La république des travailleurs ne s’intéresse qu’à l’enfant, unité de travail qui accroît sa force. Elle ne possède aucun droit de regard dans les affaires conjugales, sauf au point de vue de l’hygiène de la race et à celui de l’accroissement ou de la diminution des naissances.
Les ultimes conséquences de ces théories s’aperçoivent. Je les résumerai, sans trahir la pensée de Kollontaï, par une de ses propres formules:
Au lieu de la devise ancienne Tout pour l’aimé, notre éthique écrit Tout pour la communauté. (Thèses sur la morale communiste et le mariage. Brochure en préparation.)
Ainsi, Alexandra Kollontaï, romantique dans son effréné marxisme, avec un dédain superbe des bonheurs sûrs, conquis au cours des âges par le groupe familial et pour l’amour d’une construction sociale, dont l’expérience russe elle-même aurait dû lui prouver l’utopie, balayait le passé.

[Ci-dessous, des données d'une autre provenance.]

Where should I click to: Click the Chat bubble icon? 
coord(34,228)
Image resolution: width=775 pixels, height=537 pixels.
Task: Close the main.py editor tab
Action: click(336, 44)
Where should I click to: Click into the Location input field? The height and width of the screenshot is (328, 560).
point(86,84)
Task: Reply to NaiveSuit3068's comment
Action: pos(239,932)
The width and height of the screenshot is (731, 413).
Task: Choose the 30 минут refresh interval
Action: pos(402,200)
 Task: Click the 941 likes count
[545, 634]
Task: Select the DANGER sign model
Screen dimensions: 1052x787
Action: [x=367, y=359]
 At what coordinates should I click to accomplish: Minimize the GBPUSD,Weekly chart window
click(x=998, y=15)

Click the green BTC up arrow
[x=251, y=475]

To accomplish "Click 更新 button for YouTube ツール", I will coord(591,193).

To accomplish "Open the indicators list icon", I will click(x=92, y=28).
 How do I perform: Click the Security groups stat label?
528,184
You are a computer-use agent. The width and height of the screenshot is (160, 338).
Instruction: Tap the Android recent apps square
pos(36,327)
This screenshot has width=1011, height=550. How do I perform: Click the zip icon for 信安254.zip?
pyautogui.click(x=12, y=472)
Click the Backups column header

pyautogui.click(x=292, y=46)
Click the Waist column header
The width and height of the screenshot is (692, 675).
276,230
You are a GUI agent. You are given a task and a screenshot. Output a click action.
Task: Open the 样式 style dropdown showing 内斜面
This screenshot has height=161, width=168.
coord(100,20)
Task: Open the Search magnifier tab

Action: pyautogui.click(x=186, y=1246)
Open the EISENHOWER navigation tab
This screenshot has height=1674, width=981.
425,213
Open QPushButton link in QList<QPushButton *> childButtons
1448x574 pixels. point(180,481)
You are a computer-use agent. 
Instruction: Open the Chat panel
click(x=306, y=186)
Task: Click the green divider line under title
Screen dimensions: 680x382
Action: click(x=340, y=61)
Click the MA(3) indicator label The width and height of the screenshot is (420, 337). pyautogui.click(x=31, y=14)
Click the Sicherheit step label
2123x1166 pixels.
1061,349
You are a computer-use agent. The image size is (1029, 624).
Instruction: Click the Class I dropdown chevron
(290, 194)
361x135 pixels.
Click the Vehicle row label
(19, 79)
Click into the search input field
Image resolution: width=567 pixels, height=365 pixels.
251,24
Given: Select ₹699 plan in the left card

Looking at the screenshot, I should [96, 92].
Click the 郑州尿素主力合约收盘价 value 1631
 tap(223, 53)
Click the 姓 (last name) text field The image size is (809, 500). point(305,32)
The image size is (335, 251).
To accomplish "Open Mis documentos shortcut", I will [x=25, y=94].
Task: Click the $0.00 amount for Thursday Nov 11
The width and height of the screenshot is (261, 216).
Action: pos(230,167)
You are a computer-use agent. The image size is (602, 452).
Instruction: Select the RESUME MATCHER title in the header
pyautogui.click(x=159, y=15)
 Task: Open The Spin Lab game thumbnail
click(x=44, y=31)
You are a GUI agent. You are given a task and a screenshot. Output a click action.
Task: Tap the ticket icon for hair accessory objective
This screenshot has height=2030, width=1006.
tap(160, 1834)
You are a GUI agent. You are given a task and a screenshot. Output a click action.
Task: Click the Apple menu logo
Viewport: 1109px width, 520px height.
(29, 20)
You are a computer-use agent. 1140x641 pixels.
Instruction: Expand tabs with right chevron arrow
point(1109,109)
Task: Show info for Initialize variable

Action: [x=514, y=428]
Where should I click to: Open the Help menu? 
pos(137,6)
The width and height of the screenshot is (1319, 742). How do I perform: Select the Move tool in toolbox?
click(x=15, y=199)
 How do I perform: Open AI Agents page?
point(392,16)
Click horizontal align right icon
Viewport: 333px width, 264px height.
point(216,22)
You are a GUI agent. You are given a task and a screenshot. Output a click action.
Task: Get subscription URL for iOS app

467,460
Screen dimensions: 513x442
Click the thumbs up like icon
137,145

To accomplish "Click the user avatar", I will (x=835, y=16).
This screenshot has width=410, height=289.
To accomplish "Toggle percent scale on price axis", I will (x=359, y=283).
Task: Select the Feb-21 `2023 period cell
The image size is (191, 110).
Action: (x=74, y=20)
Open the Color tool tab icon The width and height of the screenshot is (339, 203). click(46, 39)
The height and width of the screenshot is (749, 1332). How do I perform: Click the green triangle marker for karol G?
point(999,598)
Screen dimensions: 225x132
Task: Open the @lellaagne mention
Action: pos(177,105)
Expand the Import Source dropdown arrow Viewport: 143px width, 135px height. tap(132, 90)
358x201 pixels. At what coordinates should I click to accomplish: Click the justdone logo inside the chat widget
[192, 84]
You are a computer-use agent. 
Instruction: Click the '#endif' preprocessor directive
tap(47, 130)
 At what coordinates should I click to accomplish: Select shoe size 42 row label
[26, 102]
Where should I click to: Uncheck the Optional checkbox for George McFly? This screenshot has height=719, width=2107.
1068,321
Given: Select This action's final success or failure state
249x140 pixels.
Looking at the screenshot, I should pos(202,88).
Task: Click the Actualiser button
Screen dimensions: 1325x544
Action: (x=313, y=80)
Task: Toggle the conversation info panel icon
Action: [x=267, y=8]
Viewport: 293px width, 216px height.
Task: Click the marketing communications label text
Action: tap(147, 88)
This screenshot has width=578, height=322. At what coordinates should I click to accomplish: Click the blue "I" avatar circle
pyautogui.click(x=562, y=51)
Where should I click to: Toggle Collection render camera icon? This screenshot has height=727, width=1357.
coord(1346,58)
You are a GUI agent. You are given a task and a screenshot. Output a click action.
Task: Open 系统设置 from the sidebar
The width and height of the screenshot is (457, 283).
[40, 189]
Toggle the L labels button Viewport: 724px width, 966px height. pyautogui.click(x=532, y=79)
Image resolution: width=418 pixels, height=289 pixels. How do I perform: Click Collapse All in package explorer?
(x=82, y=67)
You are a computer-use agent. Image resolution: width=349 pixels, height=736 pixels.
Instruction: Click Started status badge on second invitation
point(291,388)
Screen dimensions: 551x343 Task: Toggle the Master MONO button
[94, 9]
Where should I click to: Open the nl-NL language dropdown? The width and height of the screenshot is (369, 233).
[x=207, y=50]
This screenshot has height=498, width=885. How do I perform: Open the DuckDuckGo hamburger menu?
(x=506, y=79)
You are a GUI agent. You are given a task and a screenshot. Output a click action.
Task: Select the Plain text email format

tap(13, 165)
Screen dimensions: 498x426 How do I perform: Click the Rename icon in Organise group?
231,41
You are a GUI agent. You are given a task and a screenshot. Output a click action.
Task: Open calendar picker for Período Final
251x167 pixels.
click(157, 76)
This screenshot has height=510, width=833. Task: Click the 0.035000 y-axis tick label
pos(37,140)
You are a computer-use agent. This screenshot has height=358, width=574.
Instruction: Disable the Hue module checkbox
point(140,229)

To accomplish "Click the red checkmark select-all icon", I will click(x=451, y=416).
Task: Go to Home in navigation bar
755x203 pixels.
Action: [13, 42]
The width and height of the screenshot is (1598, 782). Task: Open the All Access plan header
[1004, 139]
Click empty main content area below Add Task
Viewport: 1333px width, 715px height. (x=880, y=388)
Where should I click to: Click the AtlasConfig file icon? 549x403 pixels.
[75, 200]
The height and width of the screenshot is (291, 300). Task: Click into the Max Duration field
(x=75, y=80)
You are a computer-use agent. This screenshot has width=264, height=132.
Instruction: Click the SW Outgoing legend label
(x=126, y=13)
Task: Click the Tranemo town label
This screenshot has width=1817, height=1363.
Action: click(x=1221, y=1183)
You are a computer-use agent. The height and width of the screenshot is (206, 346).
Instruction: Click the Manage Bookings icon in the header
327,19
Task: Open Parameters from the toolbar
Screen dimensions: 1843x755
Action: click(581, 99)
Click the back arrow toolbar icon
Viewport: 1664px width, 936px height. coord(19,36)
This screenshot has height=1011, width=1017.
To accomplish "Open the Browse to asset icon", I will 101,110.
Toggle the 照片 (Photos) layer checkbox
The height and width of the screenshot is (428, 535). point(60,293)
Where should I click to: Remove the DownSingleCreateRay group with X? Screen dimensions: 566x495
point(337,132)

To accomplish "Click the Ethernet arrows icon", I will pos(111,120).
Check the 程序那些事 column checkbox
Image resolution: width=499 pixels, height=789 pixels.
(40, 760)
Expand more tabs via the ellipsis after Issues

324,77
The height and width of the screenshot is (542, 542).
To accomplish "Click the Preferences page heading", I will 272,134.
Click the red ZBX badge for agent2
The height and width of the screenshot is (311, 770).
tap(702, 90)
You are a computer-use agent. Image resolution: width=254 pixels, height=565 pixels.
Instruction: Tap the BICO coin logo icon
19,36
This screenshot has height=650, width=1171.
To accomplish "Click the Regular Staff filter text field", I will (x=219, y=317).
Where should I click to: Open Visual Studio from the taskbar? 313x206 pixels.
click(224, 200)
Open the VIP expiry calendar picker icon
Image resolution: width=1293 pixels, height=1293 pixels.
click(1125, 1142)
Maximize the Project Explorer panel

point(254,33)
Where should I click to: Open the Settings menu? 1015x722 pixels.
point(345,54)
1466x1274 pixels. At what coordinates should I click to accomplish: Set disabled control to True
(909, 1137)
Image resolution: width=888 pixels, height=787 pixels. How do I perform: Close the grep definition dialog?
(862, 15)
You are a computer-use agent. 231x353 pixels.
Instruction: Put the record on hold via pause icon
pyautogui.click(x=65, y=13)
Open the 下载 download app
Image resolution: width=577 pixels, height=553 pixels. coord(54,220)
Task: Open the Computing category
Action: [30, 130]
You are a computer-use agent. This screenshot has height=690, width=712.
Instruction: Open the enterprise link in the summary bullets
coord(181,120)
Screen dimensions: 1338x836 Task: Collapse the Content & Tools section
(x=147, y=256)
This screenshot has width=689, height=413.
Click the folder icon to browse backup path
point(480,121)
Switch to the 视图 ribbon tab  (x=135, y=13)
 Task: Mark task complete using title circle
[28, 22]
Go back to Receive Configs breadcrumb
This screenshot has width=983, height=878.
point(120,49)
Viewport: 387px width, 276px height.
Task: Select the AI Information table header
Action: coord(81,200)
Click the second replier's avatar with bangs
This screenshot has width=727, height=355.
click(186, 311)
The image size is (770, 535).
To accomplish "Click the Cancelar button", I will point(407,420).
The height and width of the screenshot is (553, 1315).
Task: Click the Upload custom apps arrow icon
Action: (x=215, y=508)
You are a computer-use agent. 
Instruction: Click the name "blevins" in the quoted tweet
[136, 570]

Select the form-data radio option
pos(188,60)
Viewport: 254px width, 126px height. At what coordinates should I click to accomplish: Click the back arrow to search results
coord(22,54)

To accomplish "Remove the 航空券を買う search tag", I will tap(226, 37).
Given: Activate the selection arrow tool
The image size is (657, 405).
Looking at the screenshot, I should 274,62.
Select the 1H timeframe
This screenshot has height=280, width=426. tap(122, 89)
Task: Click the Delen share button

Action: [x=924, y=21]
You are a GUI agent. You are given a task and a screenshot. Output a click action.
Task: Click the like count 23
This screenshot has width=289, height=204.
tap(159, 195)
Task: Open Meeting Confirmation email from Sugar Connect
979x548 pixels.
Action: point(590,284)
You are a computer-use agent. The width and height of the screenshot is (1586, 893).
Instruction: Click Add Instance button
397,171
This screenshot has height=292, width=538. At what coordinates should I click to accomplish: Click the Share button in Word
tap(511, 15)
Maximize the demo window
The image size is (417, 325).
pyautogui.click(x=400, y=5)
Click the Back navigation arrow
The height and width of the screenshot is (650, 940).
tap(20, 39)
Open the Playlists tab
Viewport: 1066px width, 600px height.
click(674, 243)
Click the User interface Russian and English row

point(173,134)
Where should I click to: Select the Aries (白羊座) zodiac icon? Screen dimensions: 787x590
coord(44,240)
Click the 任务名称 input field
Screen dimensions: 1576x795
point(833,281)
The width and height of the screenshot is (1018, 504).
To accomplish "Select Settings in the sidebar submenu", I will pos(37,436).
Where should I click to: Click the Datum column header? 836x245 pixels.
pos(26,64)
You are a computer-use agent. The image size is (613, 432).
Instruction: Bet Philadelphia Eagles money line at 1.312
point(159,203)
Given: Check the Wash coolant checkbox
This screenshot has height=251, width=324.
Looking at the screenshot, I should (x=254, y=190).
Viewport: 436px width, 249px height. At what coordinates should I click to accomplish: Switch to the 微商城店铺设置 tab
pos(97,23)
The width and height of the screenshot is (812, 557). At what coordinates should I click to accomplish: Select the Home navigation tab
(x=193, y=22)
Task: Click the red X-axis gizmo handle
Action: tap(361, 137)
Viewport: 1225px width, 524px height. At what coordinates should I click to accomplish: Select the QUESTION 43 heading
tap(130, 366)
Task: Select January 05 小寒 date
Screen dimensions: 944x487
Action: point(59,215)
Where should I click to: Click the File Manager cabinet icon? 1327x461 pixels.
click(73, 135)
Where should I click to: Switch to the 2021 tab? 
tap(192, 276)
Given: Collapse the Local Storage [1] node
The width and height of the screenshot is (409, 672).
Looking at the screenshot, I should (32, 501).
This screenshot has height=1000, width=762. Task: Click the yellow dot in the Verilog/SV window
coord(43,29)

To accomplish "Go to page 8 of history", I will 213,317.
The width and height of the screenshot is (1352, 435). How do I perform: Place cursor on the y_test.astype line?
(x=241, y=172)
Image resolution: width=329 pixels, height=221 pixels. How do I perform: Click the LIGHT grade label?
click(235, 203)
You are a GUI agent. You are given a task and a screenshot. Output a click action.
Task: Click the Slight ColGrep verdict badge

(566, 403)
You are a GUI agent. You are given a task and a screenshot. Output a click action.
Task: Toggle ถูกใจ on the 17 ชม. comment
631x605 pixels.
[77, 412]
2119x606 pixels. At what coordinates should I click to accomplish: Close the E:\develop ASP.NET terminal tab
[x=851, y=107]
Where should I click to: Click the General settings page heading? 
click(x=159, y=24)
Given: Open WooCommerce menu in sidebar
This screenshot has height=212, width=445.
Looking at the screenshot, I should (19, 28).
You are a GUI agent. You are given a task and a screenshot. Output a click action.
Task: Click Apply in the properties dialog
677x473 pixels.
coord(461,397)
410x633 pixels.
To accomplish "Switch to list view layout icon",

Je lui opposai le spectacle de la réalité révolutionnaire.
D’abord, comment justifiait-elle le décret autorisant les avortements, elle qui ne rêvait que « de palais de la maternité, où les mères n’auraient qu’à jouir du radieux sourire de leur enfant ? » Elle n’ignorait pas plus que moi que, dans les hôpitaux, les médecins ne suffisaient pas aux opérations de ce genre, et que les maisons clandestines se multipliaient « ayant à leur porte des queues plus interminables que celles qui stationnaient aux boulangeries », prétendaient les mauvaises langues.
– C’est l’affreuse misère qui seule a motivé cette loi. Les femmes ne peuvent pas nourrir leurs enfants. La communauté n’a pas encore les moyens de les élever. Que faire ? Il valait mieux autoriser, provisoirement, ce que nous ne pouvions pas empêcher.
– Et dans la ville, toutes ces unions d’un jour ou d’une semaine, toutes ces femmes qui loin d’obéir au sentiment cèdent à celui qui leur apporte un supplément de nourriture, un morceau de savon, une paire de bas.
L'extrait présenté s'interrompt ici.